By 1945, U.S. Steel produced as much steel as all Axis powers combined, turning out enough every hour for 703 fighter planes. Westinghouse made millions of helmets and innovated breakthroughs such as electric torpedoes and radar systems. Dravo Corp. on Neville Island built submarine chasers, LSTs, destroyer escorts and other vessels.
Butler’s American Bantam Car Co. developed the Jeep prototype, and Pittsburgh Plate Glass produced laminated windshields for military planes that protected pilots, among other safety precautions.
In Bradford, Zippo churned out the durable lighters given to U.S. soldiers. The H.J. Heinz Co. transformed its North Shore food factory to produce glider wings.

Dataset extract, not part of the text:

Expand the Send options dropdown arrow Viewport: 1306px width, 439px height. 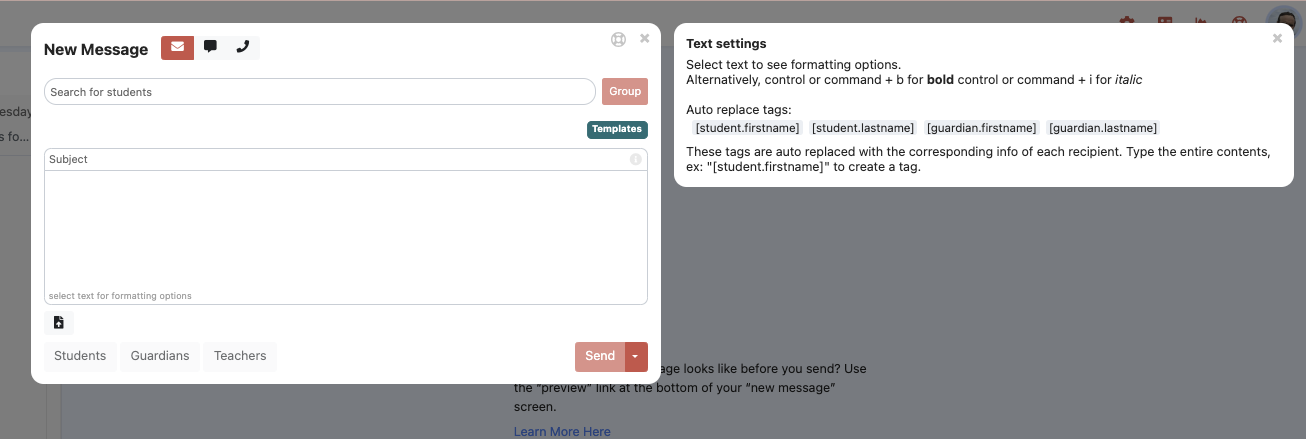[637, 357]
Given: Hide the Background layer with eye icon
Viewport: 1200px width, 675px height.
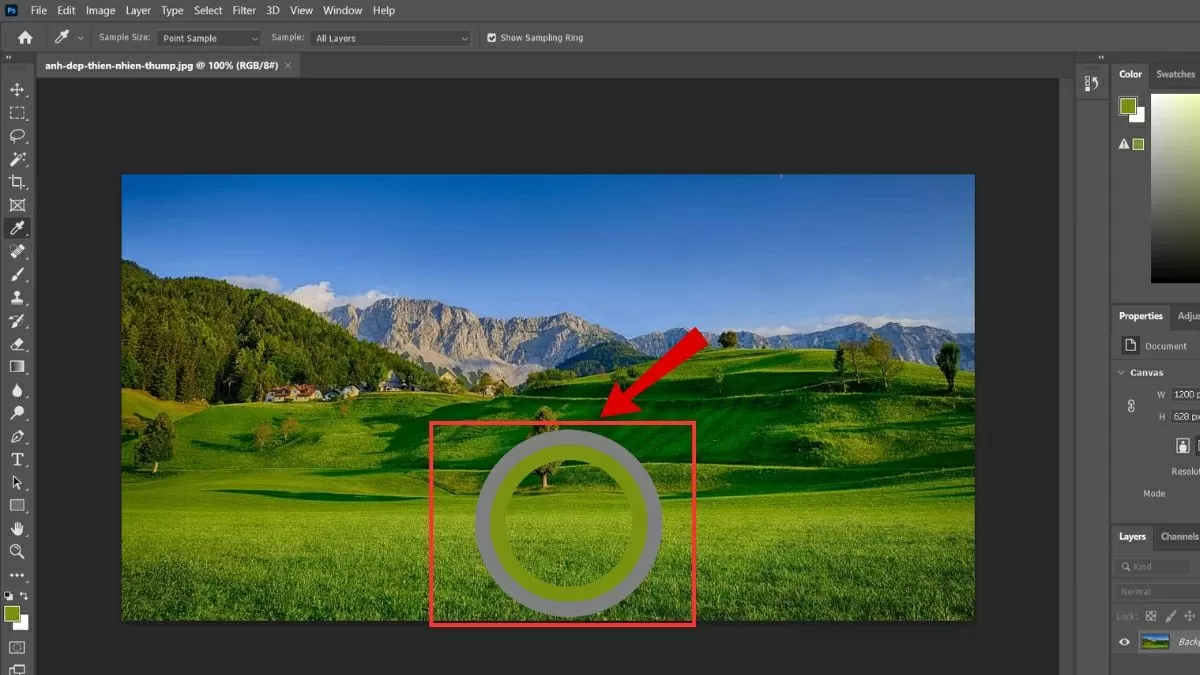Looking at the screenshot, I should point(1124,642).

“Detroit would challenge us for that title (of most productive U.S. city during the war),” Przybylek said. “But Pittsburgh absolutely played a key role.”
Overseas, Western Pennsylvanians left their mark as well.
Gen. George Marshall of Uniontown became the Army’s chief of staff in 1939; Michael Strank of Conemaugh helped hoist the flag on Iwo Jima in one of the most iconic WWII photos; and actor Jimmy Stewart, an Army pilot and Indiana, Pa., native, spent two years asking to fight overseas before officials granted his wish.
Everyone played a role, historians said.
That sense of collective effort did not end with the war.
“It’s not an accident you see (Renaissance I in Pittsburgh) ramp up in ’46,” Przybylek said. “During the war, there was a sense that if we work together, we can do this. Coming out of the war, there was still this belief that with the right effort, the right people, the right decisions, we can do anything.”
Pittsburgh’s public officials turned to addressing pollution and flooding, improving transportation and diversifying the city’s economy, historians said.
Smoke from heavy industry became an immediate target. New Mayor David Lawrence and banker Richard King Mellon led efforts to lower emissions, including the enforcement of smoke-control legislation passed in 1941 but abandoned during the war effort.
The city began buying riverfront property, then dominated by industry, with an eye on developing parks and cleaning up waterways.
The transformative period of Renaissance I lasted until 1973 and laid the groundwork for Pittsburgh’s current transformation, officials said.
“You have people in places like Detroit today saying, ‘How’d they do it?’” Przybylek said. “It started back then.”
Martin added: “A lot of Americans looked at World War II as a triumph of planning. They believed after the war that they could marry social science and government in such ways that they could solve problems that had plagued humankind for centuries. It was a real period of optimism.”
Before such optimism could set in, though, many Pittsburghers endured long periods of uncertainty.
Rosella Billetdeaux recalled her mixed feelings when the war ended. She felt exhilaration as she followed other revelers into the streets of Pittsburgh. She watched as strangers shouted and wept and sang.
But she worried. She had not heard lately from her husband, who left his job at Dravo to fight overseas.
“I prayed a lot,” said Billetdeaux, 94, who lives at the Retirement Village at St. Barnabas in Richland. “And I wrote him every day.”
Bryce Billetdeaux, 95, was in Okinawa, Japan, when the war ended.
“I never quit thinking about her,” he said of his wife. “I had a trick: She wrote me every day, but the letters didn’t come every day. If I got five, I’d open one a day so I had another for the next day. That kept me sane.”
When the Japanese surrendered, Billetdeaux recalled, he and others in his unit spent the night hiding under a truck “because every anti-aircraft artillery on the island started shooting in celebration. I was more scared that night than I ever was in the war!”
In 2013, officials dedicated the Southwestern Pennsylvania World War II Memorial on Pittsburgh’s North Shore after veterans lobbied more than 13 years for a memorial.
Western Pennsylvanians still remember, 70 years later.
“When I go to the store and I wear my World War II veteran hat, I still get pats on the back,” Henry Olszewski said. “They say congratulations and shake my hand. I like that.”